■ **Aim 1**
Update the records from the line with "Add a publish module with plus icon" to the line with "1372x892 pixels.": replace "red" with "blue" and leave everything else in those lines unchanged.

■ **Provided text**
....

Recent applications of partitioned and certifiable RTOS have included:

  • Green Hills software with level A, INTEGRITY-178B RTOS on the Sikorsky S-92 helicopter avionics management system (AMS);
  • Lynux Works Lynx-OS level operating system in association with Rockwell Collins on the adaptive flight display system on the Bombardier Challenger 300 business jet;
  • Wind River systems with AE653 on the Boeing 767 tanker transport and C-130 avionics modification program (AMP);
  • CsLEOS RTOS developed by BAE SYSTEMS and certified to DO-178B level A for a fly-by-wire flight control system upgrade to the Sikorsky S-92 helicopter.

2.5.4 Software Languages

An added complication to the portability of software application packages relates to the software language used. At an early stage in the use of digital technology it was recognised that the software burden in terms of initial programming effort and lifetime support was in many ways more difficult to quantify and manage than the development of the aerospace-specific hardware. By the mid-1970s the US services were in crisis owing to the vast proliferation in software languages: reportedly in 1976 there were more than 450, some as dialects of standard languages but generally all of which were low in interoperability and reliability and high in maintenance costs. This led to the development of Ada as a high-order language.

By the late 1970s/early 1980s the US services and others specified Ada as the preferred language, and Ada 83 was later upgraded to Ada 95 with additional features and capability. As the number of compilers available, available expertise and development tools increased, Ada became the language of preference in the late 1980s and early 1990s, representing a large investment for the Pentagon and their supplier base.

During the 1990s the armed services withdrew their support for Ada, and new languages such as C and C++ were permitted. There have been and are on-going technical and business debates of great intensity about the merits and demerits of Ada versus these commercial languages. It is not the place of this publication to pass judgement on either approach. However, from the avionics systems designer’s viewpoint, the issue is how to integrate legacy software packages that might largely be written in Ada. In extreme cases, software may need to be recoded in order to be compatible with the new environment. The benefits accruing from the adoption of COTS in terms of increased performance and longevity therefore have to weighed against these issues.

2.5.5 Security

As well as the need to partition software functions for reasons of integrity, a more recent requirement is the need to partition for reasons of security. The US authorities now want the RTOS in some applications to be able to operate at multiple levels while maintaining security between them. The evolution of network-centric warfare doctrines means that the same processor that is handling flight management functions in the civil air traffic domain may also have to handle highly classified target data, weapons engagement profiles, rules of engagement, etc.

The rules for protecting sensitive data have evolved over the past three decades but originally resides in a publication issued in the United States in 1983 and known as the ‘orange book’. More recently, an international IT security project called ‘Common Criteria’ has replaced the original publication. ‘Common Criteria’ specifies seven evaluation assurance levels (EALs) that correspond to earlier classifications. The highest level, EAL-7, requires the system to be multilevel secure, and is able to separate three or more levels of data while processing them on shared hardware.

Figure 2.26 Integrity and security partitioning.

....

■ **Data records**
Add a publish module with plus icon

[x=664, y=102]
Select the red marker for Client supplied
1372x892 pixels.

....

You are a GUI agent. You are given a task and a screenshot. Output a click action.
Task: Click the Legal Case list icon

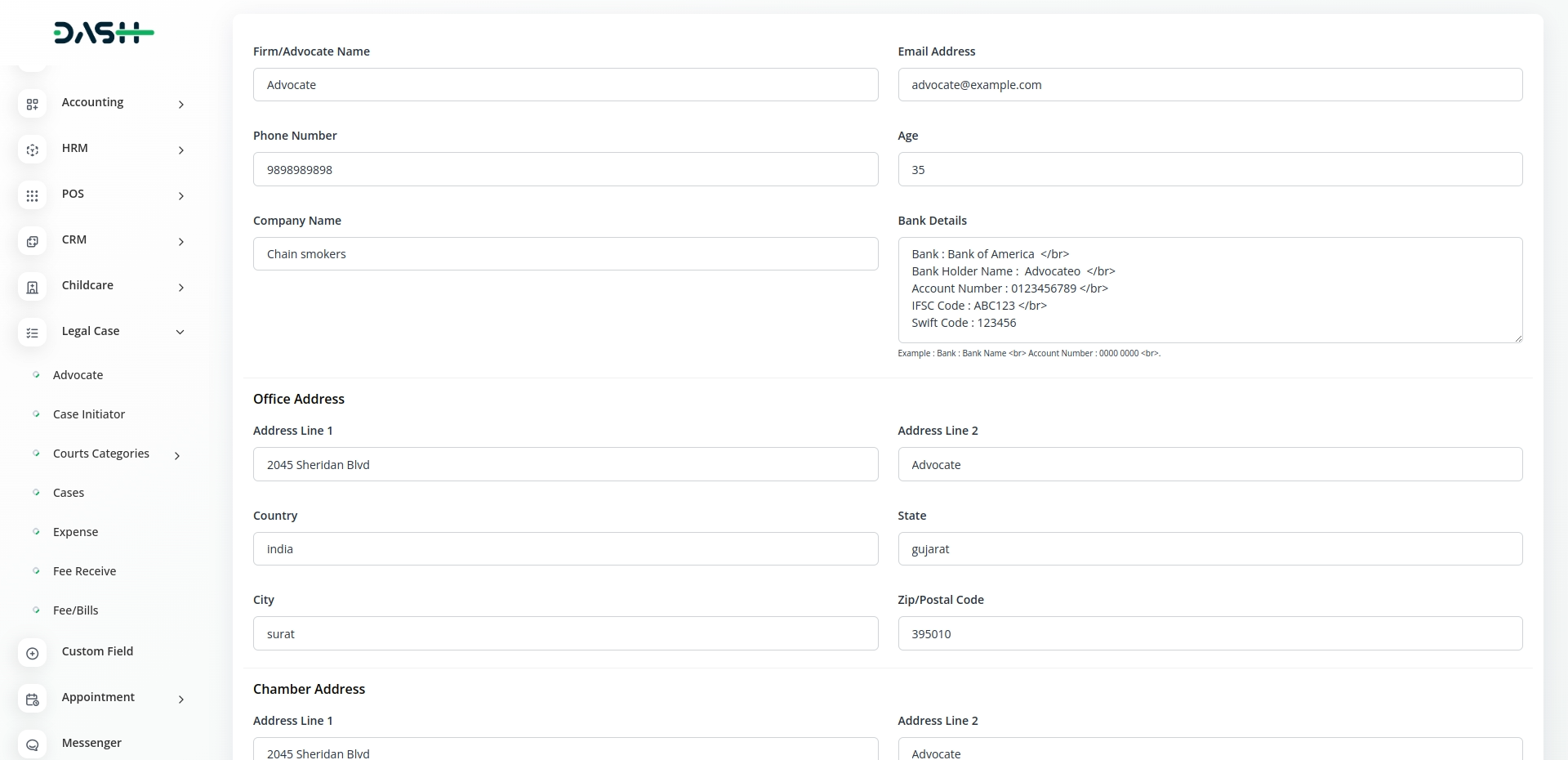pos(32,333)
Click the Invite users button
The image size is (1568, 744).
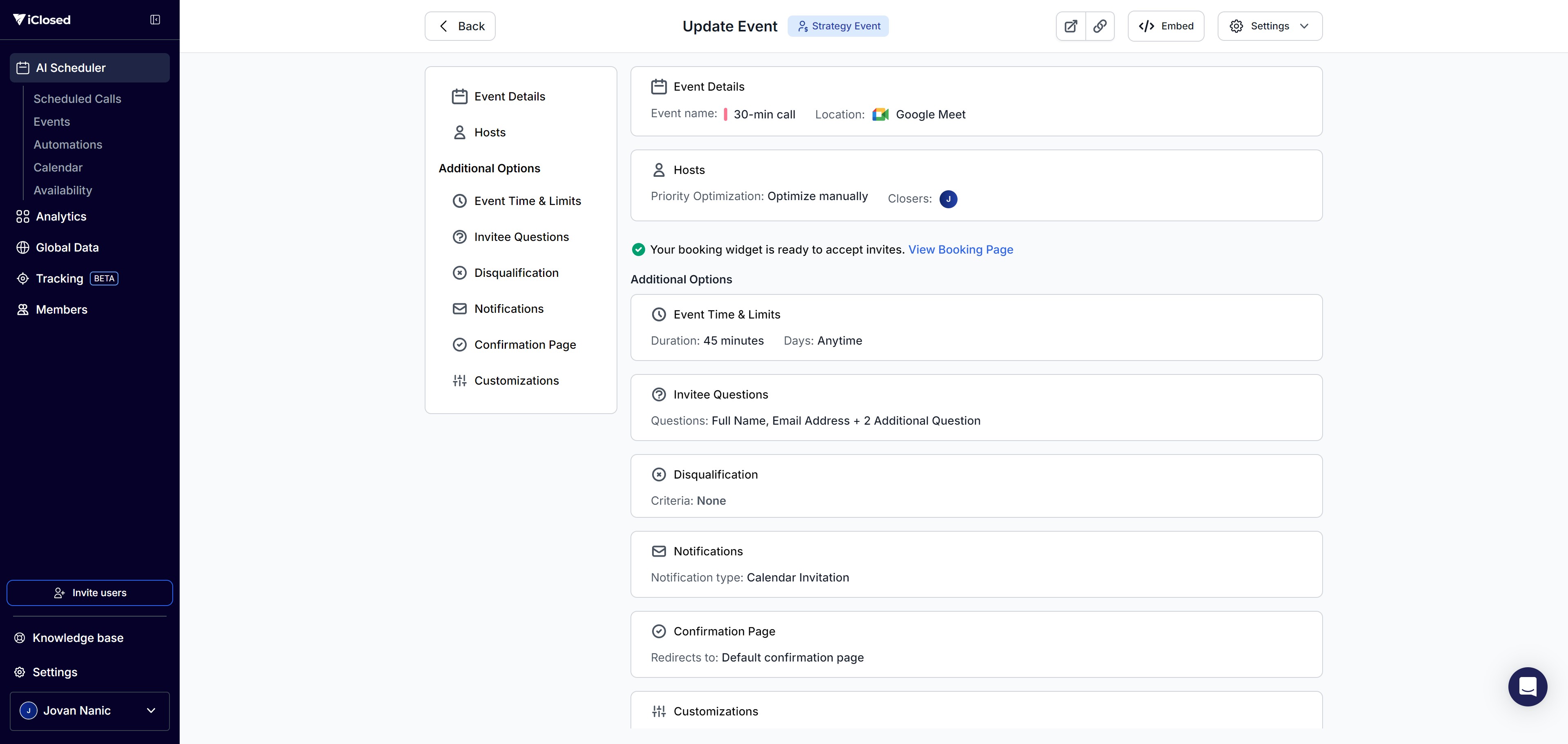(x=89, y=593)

....

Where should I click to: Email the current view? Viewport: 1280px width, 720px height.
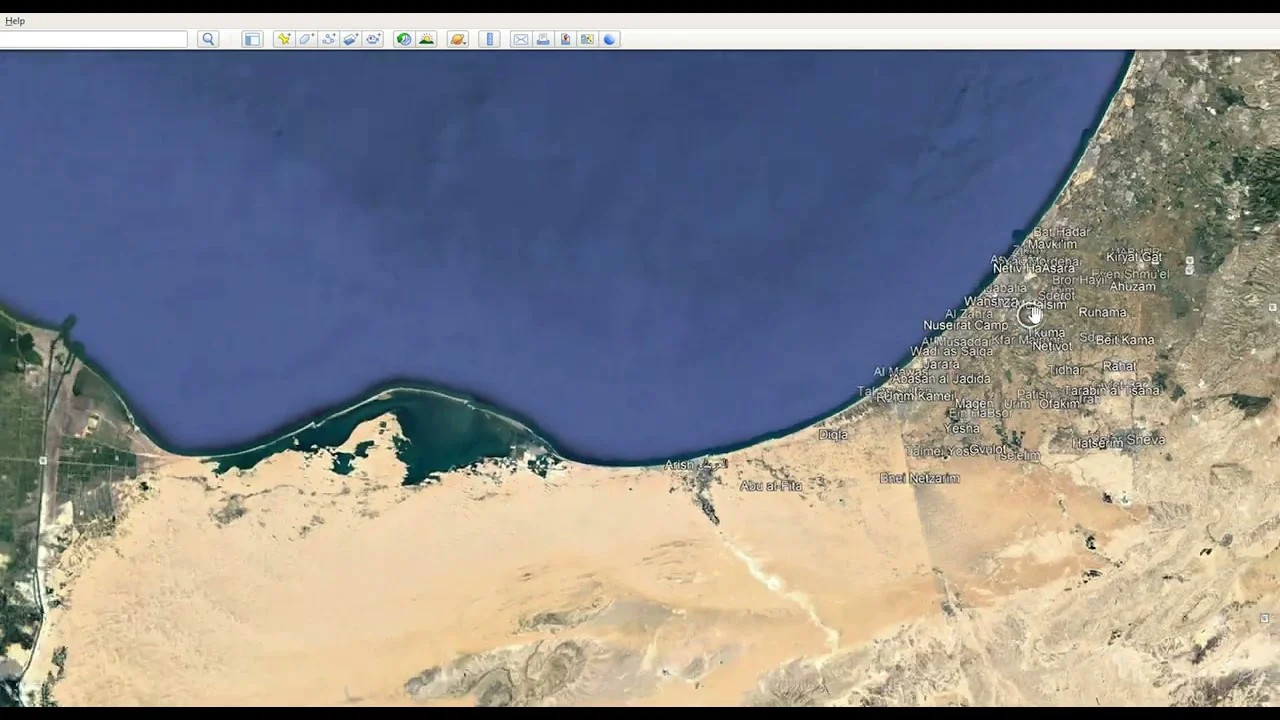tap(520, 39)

....

■ **Aim 2**
According to the avionics software text, what led to the development of Ada as a high-order language?

■ **Output 1**
Add a publish module with plus icon

[x=664, y=102]
Select the blue marker for Client supplied
1372x892 pixels.

■ **Output 2**
By the mid-1970s the US services faced a crisis because software languages had multiplied. Reportedly there were more than 450 in 1976, and they were generally low in interoperability and reliability and high in maintenance costs.